RP: Francisco Rodriguez, Mets. K-Rod closed out a forgettable June with a 7.71 ERA, 1.37 WHIP, two blown saves and a loss. Rodriguez recently announced he would be receptive to switching to a set-up role if traded. If this comes to pass (and with New York’s financial disorder, it’s a distinct possibility), Rodriguez loses any remaining value. Trade the volatile closer while you still can.
Waiver Wire: Jason Bay, Mets. It’s been a rough start for Bay in Flushing Meadows, as the former Rookie of the Year has played just 149 games for New York since signing a five-year deal before the 2010 season. When he has been on the field, Bay’s performance has been a far cry from his past All-Star output, hitting an uninspired .250 with just 10 home runs. Luckily for the Mets Bay has shown signs of revival in June. After going hitless in his first 20 at bats in the month, Bay has hit .305 with 11 RBI since June 11. Owned in just 47 percent of leagues, Bay is worth the gamble for those seeking average and RBI assistance.
The Real Debate: Josh Hamilton has been drubbed for indicting his blue eyes as the root of his recent batting woes during day games. Most of the discussion has centered on compiling substance to support the contrary, evidenced by other light-pigmented players’ success in the sunlight and Hamilton’s own .286 average in the afternoon last season (although in his defense, the reigning AL MVP’s batted .384 at night). Yet concerning ourselves with disproving this theory has diverted our attention from this real debate at hand: where does Hamilton’s “blaming the baby blues” rank among the worst excuses in sports history? Chicago pointing a collective finger at a goat for the Cubs’ miseries is pretty weak. The Lakers, Manchester United and the Sri Lanka cricket team have all alleged tight jerseys as a foundation of failure. “I couldn’t find my inner peace,” from figure skater Johnny Weir, in reference to his poor Olympic showing, would be ranked higher, but that entails acknowledging figure skating as a sport, which it’s not. While all the above are downright deplorable, cyclist Floyd Landis claiming a flunked drug test derived from his body’s ability to naturally create higher testosterone levels thanks to his manliness, rather than steroids, takes the cake. Because when I think of all that is man, I think Floyd Landis.

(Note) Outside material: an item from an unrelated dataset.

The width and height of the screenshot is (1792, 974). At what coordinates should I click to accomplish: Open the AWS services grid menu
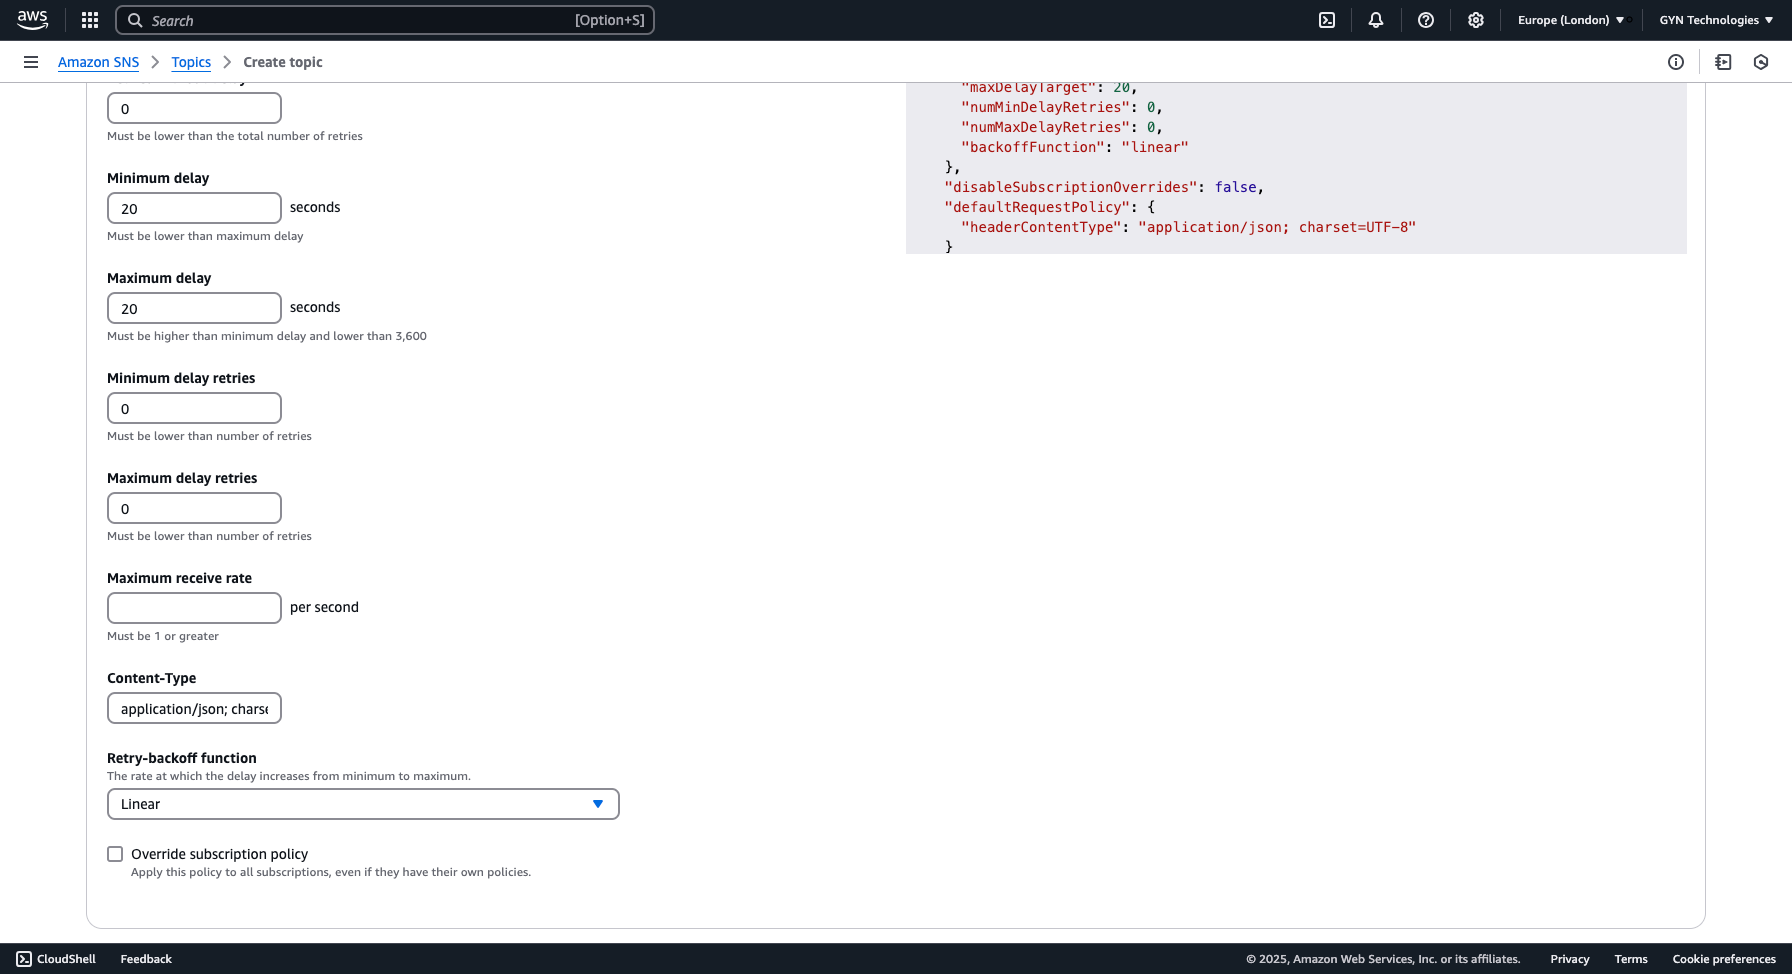(89, 20)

Rookie Review: Brandon Beachy, Braves. Mentioned briefly above, Beachy has impressed by sporting a 1.03 WHIP and 3.04 ERA in 10 starts for the Braves. Beachy recently returned from a month-long stint on the DL and has shown no side effects from a left oblique strain, working 12 innings with 20 strikeouts while surrendering just two runs in two starts.
This Week in Jonathan Broxton: A week after reports surfaced indicating Broxton’s looming return, the Ox’s rehab assignment was shelved for an additional three weeks after the Dodger reliever experienced soreness in his elbow. Chavez Ravine has been lifeless without baseball’s biggest B.M.F. in its bullpen, as attendance is down nearly 7,000 patrons per game. Is it any coincidence that one of the most storied franchises went bankrupt in Broxton’s absence?
Big League Chew Player of the Week: Vance Worley, Phillies. Halladay, Lee and Hamels garner the attention, but Worley was lights-out this week, conceding just six hits and one run in 13 innings of work correlating to two Philly victories.
Spit Your Tobacco At: Charlie Sheen. And not because of his admission of steroids during the shooting of Major League, because God knows what that man has pumped into his body throughout the years. Rather, does anyone even remember Sheen being particularly ripped in the film? Not saying he resembled Tayshaun Prince’s broomstick body, but Ted Kluszewski he was not.